- _SUPPLIED PASSAGE_
☆ ☆ ☆

I'm working on an application which interacts with hundreds of devices across a network. The type of work being committed requires a lot of the concurrent threads (mostly because each of them requires network interaction and does so separately, but for other reasons as well). At the moment, we're in the area of requiring about 20-30 threads per device being interacted with.

A simple calculation puts this at thousands of threads, even up to 10,000 threads. If we put aside the CPU penalty for thread-switching, etc., how many threads can Java 5 running on CentOS 64-bit handle? Is this just a matter of RAM or is there anything else we should consider?

Thanks!

+1  A: 

In such situation its always recomended to use Thread Pooling.

Thread pools address two different problems: they usually provide improved performance when executing large numbers of asynchronous tasks, due to reduced per-task invocation overhead, and they provide a means of bounding and managing the resources, including threads, consumed when executing a collection of tasks. Each ThreadPoolExecutor also maintains some basic statistics, such as the number of completed tasks.

ThreadPoolExecutor is class you should be using.

http://www.javamex.com/tutorials/threads/ThreadPoolExecutor.shtml

YoK
Actually, a thread pool is being used. This is the number of threads required concurrently because of the amount of Network I/O being done.
Yon
@Yon So do you mean you open multiple socket connections to Single device ? In that case you will also need connection Pooling for single device to limit number of sockets per device.usually number of socket limit is dependent upon number of inodes available with file system.
YoK
If you have 20-30 connections to a device, try use NIO for interacting with a device - that'll bring you down to 1 maybe 2 threads per device - and bring the thread count down to a managable level.

☆ ☆ ☆

- _DATASET EXTRACT_
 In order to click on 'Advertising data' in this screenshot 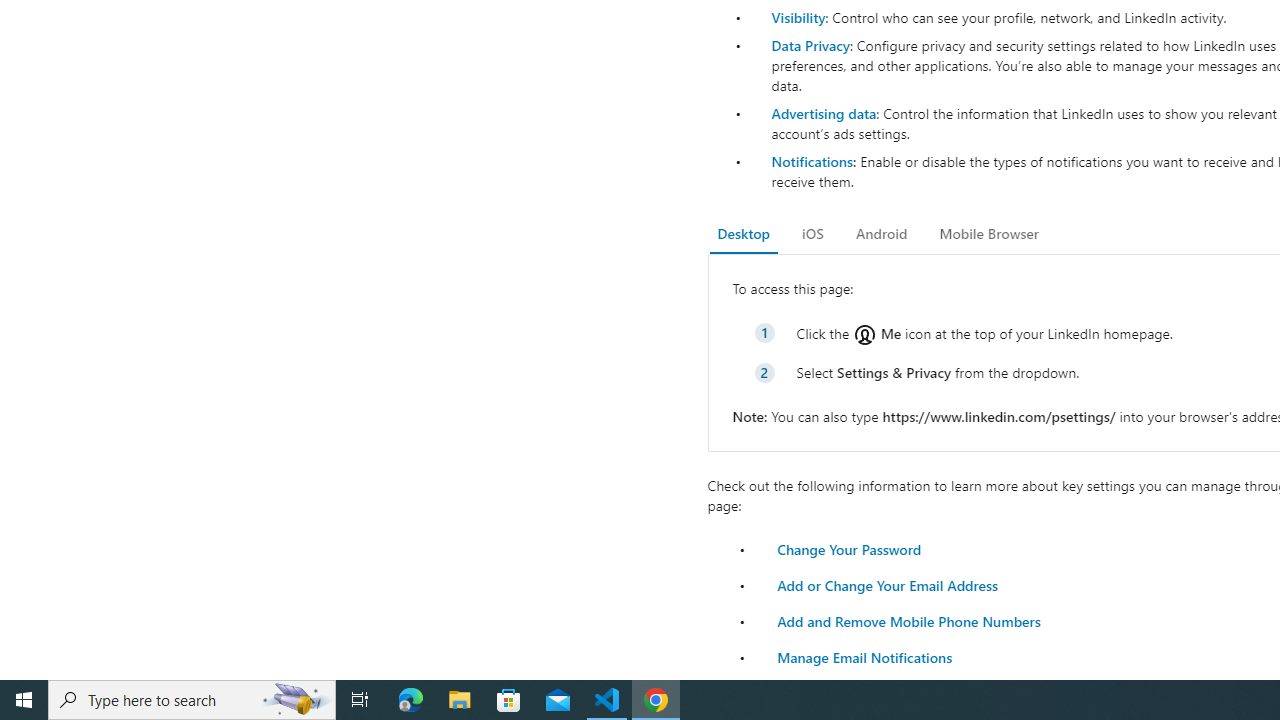, I will do `click(823, 113)`.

☆ ☆ ☆

- _PROMPT_
Pick up the discussion of Java thread limits right after its final sentence and carry it on.

- _ANSWER SPACE_
nos
I completely agree for usage of NIO.
YoK
We can't use NIO - this because the communication is handled by a third-party library which doesn't use NIO. Sadly, we don't have a better option than this third-party library at the moment.
Yon
A: 

I think up to 65k threads is OK with java, the only thing you need to consider is stack space - linux by default allocates 48k per thread/process as stack space, which is wasteful for java (which doesn't have stack-allocated objects, hence uses much less stack space). This will easily use 500 megs for 10k threads.

Tassos Bassoukos
A: 

If this is really an absolute requirement, you might wan't to have a look at a language that's specifically build to deal with this level of concurrent threads, such as erlang.

kasperjj
A: 

Like others are suggesting, you should use NIO. We had an app that used a lot (but much less than you are planning) of threads (e.g. 1,000 ) and it was already very inefficient. If you have to use THAT much threads, it's definitely time to consider the use of NIO.

For network, if your apps are using HTTP, one very easy tool would be Async-HTTP-client by 2 very famous author in this field.

If you use a different protocol, using the underlying implementation of Async-HTTP-client (netty) would be recommendable.

Enno Shioji
We can't use NIO - this because the communication is handled by a third-party library which doesn't use NIO. Sadly, we don't have a better option than this third-party library at the moment.